In his two terms, President Donald Trump has repeatedly tested the limits of the Constitution, gradually expanding executive power with little opposition from the legislative and judicial branches. In this package, Eastside will explore the system of checks and balances and the necessity for accountability to oppose Trump’s executive overreach.
Throughout President Donald Trump's two terms, the power of the executive branch has greatly expanded, threatening to offset the system of checks and balances.
Throughout President Donald Trump’s two terms, the power of the executive branch has greatly expanded, threatening to offset the system of checks and balances.
Elias Kang
Trump’s overreach represents an expansion of executive power
President Donald Trump has made some controversial actions throughout his two terms, overall expanding executive power. “Donald Trump” by Gage Skidmore is licensed under CC BY-SA 2.0 (Gage Skidmore)

Under Article II of the Constitution, the president serves as the head of the executive branch, and is responsible for enforcing federal laws, commanding the military as commander-in-chief, and conducting foreign policy.
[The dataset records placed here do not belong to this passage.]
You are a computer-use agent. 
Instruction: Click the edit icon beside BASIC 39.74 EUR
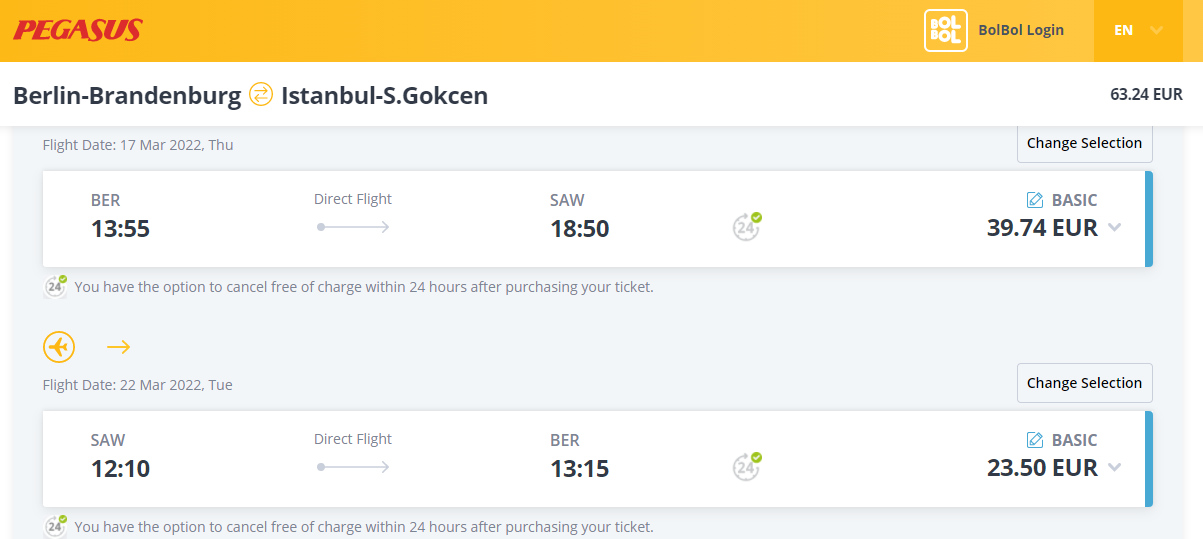pos(1035,200)
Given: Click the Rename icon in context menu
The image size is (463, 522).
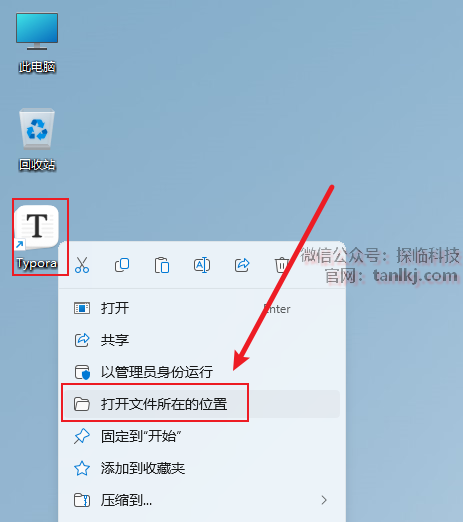Looking at the screenshot, I should (202, 265).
The president also has the power to sign and veto legislation, issue executive orders, and grant pardons for federal crimes.  However, presidential authority is limited by a series of checks and balances: Congress can create laws, and the Supreme Court can decide constitutionality.

However, in recent years the executive branch and its powers have expanded, particularly during President Donald Trump’s terms, through the extensive use of executive orders that have tested the Constitution and presidential authority. Across both terms, Trump has issued roughly 475 executive orders, and through actions such as attempting to restrict birthright citizenship, bypassing the War Powers Act, and introducing the idea of running for a third term, Trump has demonstrated a pattern of executive overreach and unconstitutional behavior. 
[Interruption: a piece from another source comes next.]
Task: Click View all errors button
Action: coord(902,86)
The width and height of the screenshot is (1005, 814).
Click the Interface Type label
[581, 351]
“Just because President Trump or any president for that matter, [has] a specific item they want to accomplish, it still has to work within the confines of the Constitution,” said Mrs. Cindy Warren, who teaches AP World History and Honors World Civilizations at East. 

The 14th Amendment states that any person born on United States soil is a citizen, regardless of their parent’s status of citizenship.  However, Trump has attempted to challenge the scope of birthright citizenship through the executive order, “Protecting the Meaning and Value of American Citizenship,” which sought to end birthright citizenship for children born in the U.S. to undocumented immigrants or those with temporary status. The re-interpretation of the Constitution to mold the ideas he deems necessary ultimately expands the powers of the executive branch and shows a clear overreach of power. 
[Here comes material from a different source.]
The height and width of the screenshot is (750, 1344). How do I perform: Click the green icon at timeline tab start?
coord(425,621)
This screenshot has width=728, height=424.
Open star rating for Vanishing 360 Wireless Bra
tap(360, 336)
Furthermore, as tensions between the U.S. and Iran escalated again, Trump did not seek congressional approval before ordering major strikes. Yet, the War Powers Resolution states that a president must acquire prior authorization from Congress before deploying troops. 

“The war in Iran … and the attack on Venezuela … None of that got any kind of congressional approval,” said Mrs. Megan Mikulski, who teaches AP U.S. History and Honors World Civilizations at East. “According to … the War Powers Act of 1973, after 60 days, the president has to get congressional approval for [war].”

Additionally, the 22nd Amendment states that the president can only serve two four-year terms in office. Yet, Trump has already begun to discuss the idea of running for a third term, despite the clear constitutional limits.  Many Republican senators have refused to directly address the claims, and instead attempted to create pathways for Trump to run for president in 2028. 

“[A U.S. President has] to be elected twice, and then has [up to two terms], and [then the] time is over,” Warren said. “Frankly, I don’t see a constitutional pathway for [Trump] to try and [run for a] third term in office.
I don’t see anything that would substantiate his ability to do so.”

Ultimately, Trump’s actions throughout his two terms reflect a growing expansion of executive power and presidential power that will continue to trample on checks and balances unless opposed. If Trump overexerts executive privilege, takes emergency powers for granted, and cannot interpret the Constitution correctly, other branches of government must intervene to increase accountability and uphold the balance of power.

Timeline of Trump’s executive overreach
The Supreme Court must stand up to the Trump administration
The current Supreme Court under Chief Justice John Roberts has remained staunchly conservative, with a 6-3 conservative majority that has consistently supported President Donald Trump’s actions. “Supreme Court of the United States” by Supreme Court is licensed under Public Domain

The United States Constitution delineates the powers of the judicial branch in government, granting the Supreme Court of the U.S. the jurisdiction to interpret laws, enforce the system of checks and balances and limit political tyranny. Since its establishment in 1789, the Supreme Court has exercised such authority, acting as a definitive source of decision in cases that range from press rights to abortion. However, during President Donald Trump’s terms in office, the judicial branch has arguably failed to adequately challenge executive overreach, with party loyalty often taking precedence over constitutionality.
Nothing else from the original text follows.